── Information supplied ──

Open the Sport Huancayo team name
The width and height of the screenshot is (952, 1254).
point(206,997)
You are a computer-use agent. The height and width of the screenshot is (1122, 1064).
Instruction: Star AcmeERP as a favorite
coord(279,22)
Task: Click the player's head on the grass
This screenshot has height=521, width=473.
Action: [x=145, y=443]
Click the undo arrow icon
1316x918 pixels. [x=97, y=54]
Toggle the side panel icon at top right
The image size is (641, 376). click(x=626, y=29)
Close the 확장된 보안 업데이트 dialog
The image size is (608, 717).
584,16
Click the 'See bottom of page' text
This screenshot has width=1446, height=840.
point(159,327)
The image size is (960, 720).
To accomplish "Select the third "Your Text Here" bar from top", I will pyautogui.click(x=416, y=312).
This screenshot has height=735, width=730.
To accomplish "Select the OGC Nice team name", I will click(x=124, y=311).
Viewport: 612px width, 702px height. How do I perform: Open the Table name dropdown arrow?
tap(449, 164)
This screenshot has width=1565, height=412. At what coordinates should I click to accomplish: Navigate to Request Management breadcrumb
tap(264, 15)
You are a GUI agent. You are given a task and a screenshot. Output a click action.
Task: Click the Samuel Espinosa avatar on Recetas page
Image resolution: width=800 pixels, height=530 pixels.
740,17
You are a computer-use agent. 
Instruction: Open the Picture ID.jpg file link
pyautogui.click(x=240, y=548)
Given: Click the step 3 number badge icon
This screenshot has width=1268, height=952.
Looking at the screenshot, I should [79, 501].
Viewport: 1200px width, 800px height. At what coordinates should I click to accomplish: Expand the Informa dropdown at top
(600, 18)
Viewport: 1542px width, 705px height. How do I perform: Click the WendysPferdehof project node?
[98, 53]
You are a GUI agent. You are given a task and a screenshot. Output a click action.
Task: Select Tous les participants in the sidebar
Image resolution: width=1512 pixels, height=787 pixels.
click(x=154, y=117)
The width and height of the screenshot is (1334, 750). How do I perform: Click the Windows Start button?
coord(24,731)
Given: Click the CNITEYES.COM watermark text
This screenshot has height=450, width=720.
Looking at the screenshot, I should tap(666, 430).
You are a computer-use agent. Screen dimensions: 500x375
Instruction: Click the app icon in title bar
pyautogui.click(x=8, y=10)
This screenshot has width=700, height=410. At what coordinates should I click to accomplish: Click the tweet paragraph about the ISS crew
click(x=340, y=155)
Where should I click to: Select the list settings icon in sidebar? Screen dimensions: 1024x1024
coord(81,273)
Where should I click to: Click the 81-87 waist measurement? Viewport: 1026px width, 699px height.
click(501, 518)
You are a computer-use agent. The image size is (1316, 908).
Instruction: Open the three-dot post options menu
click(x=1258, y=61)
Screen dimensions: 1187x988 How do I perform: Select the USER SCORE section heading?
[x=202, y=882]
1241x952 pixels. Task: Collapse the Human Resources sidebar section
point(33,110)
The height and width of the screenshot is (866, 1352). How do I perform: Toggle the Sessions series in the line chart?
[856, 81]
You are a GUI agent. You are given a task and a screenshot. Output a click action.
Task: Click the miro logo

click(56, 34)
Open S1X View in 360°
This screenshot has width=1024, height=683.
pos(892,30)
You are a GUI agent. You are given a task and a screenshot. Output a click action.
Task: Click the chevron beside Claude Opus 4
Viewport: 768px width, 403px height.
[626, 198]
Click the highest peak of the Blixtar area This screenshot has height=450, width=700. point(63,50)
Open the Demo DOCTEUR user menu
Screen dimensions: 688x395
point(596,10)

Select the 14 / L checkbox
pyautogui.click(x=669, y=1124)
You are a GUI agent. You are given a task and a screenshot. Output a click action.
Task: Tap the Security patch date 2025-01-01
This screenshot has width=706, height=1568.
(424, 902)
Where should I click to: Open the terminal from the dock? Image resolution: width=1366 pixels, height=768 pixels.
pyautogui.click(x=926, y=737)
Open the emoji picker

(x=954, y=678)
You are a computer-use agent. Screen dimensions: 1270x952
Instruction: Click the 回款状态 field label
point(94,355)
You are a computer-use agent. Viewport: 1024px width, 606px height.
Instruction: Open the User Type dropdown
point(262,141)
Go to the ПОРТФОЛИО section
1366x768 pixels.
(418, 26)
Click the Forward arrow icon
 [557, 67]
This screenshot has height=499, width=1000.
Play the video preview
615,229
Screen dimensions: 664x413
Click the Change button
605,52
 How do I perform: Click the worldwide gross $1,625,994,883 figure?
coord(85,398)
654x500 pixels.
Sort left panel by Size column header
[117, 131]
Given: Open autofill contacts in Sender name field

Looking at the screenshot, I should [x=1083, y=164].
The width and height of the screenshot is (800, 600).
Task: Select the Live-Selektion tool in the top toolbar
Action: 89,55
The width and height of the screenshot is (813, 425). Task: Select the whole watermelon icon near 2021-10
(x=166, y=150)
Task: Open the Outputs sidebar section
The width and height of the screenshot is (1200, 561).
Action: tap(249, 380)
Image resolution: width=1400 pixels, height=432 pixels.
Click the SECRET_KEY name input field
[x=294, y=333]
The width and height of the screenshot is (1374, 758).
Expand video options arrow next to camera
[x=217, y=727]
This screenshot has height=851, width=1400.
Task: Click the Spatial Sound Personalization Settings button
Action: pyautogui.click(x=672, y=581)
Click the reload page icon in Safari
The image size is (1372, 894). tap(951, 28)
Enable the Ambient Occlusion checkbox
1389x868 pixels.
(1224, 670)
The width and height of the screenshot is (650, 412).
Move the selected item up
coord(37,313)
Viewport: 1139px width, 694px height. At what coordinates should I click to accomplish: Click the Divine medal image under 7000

───

Your assignment:
An exact copy of every record is required.

Answer for the task:
Open the Sport Huancayo team name
The width and height of the screenshot is (952, 1254).
point(206,997)
You are a computer-use agent. The height and width of the screenshot is (1122, 1064).
Instruction: Star AcmeERP as a favorite
coord(279,22)
Task: Click the player's head on the grass
This screenshot has height=521, width=473.
Action: [x=145, y=443]
Click the undo arrow icon
1316x918 pixels. [x=97, y=54]
Toggle the side panel icon at top right
The image size is (641, 376). click(x=626, y=29)
Close the 확장된 보안 업데이트 dialog
The image size is (608, 717).
584,16
Click the 'See bottom of page' text
This screenshot has width=1446, height=840.
point(159,327)
The image size is (960, 720).
To accomplish "Select the third "Your Text Here" bar from top", I will pyautogui.click(x=416, y=312).
This screenshot has height=735, width=730.
To accomplish "Select the OGC Nice team name", I will click(x=124, y=311).
Viewport: 612px width, 702px height. How do I perform: Open the Table name dropdown arrow?
tap(449, 164)
This screenshot has width=1565, height=412. At what coordinates should I click to accomplish: Navigate to Request Management breadcrumb
tap(264, 15)
You are a GUI agent. You are given a task and a screenshot. Output a click action.
Task: Click the Samuel Espinosa avatar on Recetas page
Image resolution: width=800 pixels, height=530 pixels.
740,17
You are a computer-use agent. 
Instruction: Open the Picture ID.jpg file link
pyautogui.click(x=240, y=548)
Given: Click the step 3 number badge icon
This screenshot has width=1268, height=952.
Looking at the screenshot, I should [79, 501].
Viewport: 1200px width, 800px height. At what coordinates should I click to accomplish: Expand the Informa dropdown at top
(600, 18)
Viewport: 1542px width, 705px height. How do I perform: Click the WendysPferdehof project node?
[98, 53]
You are a GUI agent. You are given a task and a screenshot. Output a click action.
Task: Select Tous les participants in the sidebar
Image resolution: width=1512 pixels, height=787 pixels.
click(x=154, y=117)
The width and height of the screenshot is (1334, 750). How do I perform: Click the Windows Start button?
coord(24,731)
Given: Click the CNITEYES.COM watermark text
This screenshot has height=450, width=720.
Looking at the screenshot, I should tap(666, 430).
You are a computer-use agent. Screen dimensions: 500x375
Instruction: Click the app icon in title bar
pyautogui.click(x=8, y=10)
This screenshot has width=700, height=410. At what coordinates should I click to accomplish: Click the tweet paragraph about the ISS crew
click(x=340, y=155)
Where should I click to: Select the list settings icon in sidebar? Screen dimensions: 1024x1024
coord(81,273)
Where should I click to: Click the 81-87 waist measurement? Viewport: 1026px width, 699px height.
click(501, 518)
You are a computer-use agent. The image size is (1316, 908).
Instruction: Open the three-dot post options menu
click(x=1258, y=61)
Screen dimensions: 1187x988 How do I perform: Select the USER SCORE section heading?
[x=202, y=882]
1241x952 pixels. Task: Collapse the Human Resources sidebar section
point(33,110)
The height and width of the screenshot is (866, 1352). How do I perform: Toggle the Sessions series in the line chart?
[856, 81]
You are a GUI agent. You are given a task and a screenshot. Output a click action.
Task: Click the miro logo

click(56, 34)
Open S1X View in 360°
This screenshot has width=1024, height=683.
pos(892,30)
You are a GUI agent. You are given a task and a screenshot. Output a click action.
Task: Click the chevron beside Claude Opus 4
Viewport: 768px width, 403px height.
[626, 198]
Click the highest peak of the Blixtar area This screenshot has height=450, width=700. point(63,50)
Open the Demo DOCTEUR user menu
Screen dimensions: 688x395
point(596,10)

Select the 14 / L checkbox
pyautogui.click(x=669, y=1124)
You are a GUI agent. You are given a task and a screenshot. Output a click action.
Task: Tap the Security patch date 2025-01-01
This screenshot has width=706, height=1568.
(424, 902)
Where should I click to: Open the terminal from the dock? Image resolution: width=1366 pixels, height=768 pixels.
pyautogui.click(x=926, y=737)
Open the emoji picker

(x=954, y=678)
You are a computer-use agent. Screen dimensions: 1270x952
Instruction: Click the 回款状态 field label
point(94,355)
You are a computer-use agent. Viewport: 1024px width, 606px height.
Instruction: Open the User Type dropdown
point(262,141)
Go to the ПОРТФОЛИО section
1366x768 pixels.
(418, 26)
Click the Forward arrow icon
 [557, 67]
This screenshot has height=499, width=1000.
Play the video preview
615,229
Screen dimensions: 664x413
Click the Change button
605,52
 How do I perform: Click the worldwide gross $1,625,994,883 figure?
coord(85,398)
654x500 pixels.
Sort left panel by Size column header
[117, 131]
Given: Open autofill contacts in Sender name field

Looking at the screenshot, I should [x=1083, y=164].
The width and height of the screenshot is (800, 600).
Task: Select the Live-Selektion tool in the top toolbar
Action: 89,55
The width and height of the screenshot is (813, 425). Task: Select the whole watermelon icon near 2021-10
(x=166, y=150)
Task: Open the Outputs sidebar section
The width and height of the screenshot is (1200, 561).
Action: tap(249, 380)
Image resolution: width=1400 pixels, height=432 pixels.
Click the SECRET_KEY name input field
[x=294, y=333]
The width and height of the screenshot is (1374, 758).
Expand video options arrow next to camera
[x=217, y=727]
This screenshot has height=851, width=1400.
Task: Click the Spatial Sound Personalization Settings button
Action: pyautogui.click(x=672, y=581)
Click the reload page icon in Safari
The image size is (1372, 894). tap(951, 28)
Enable the Ambient Occlusion checkbox
1389x868 pixels.
(1224, 670)
The width and height of the screenshot is (650, 412).
Move the selected item up
coord(37,313)
Viewport: 1139px width, 694px height. At what coordinates should I click to accomplish: Click the Divine medal image under 7000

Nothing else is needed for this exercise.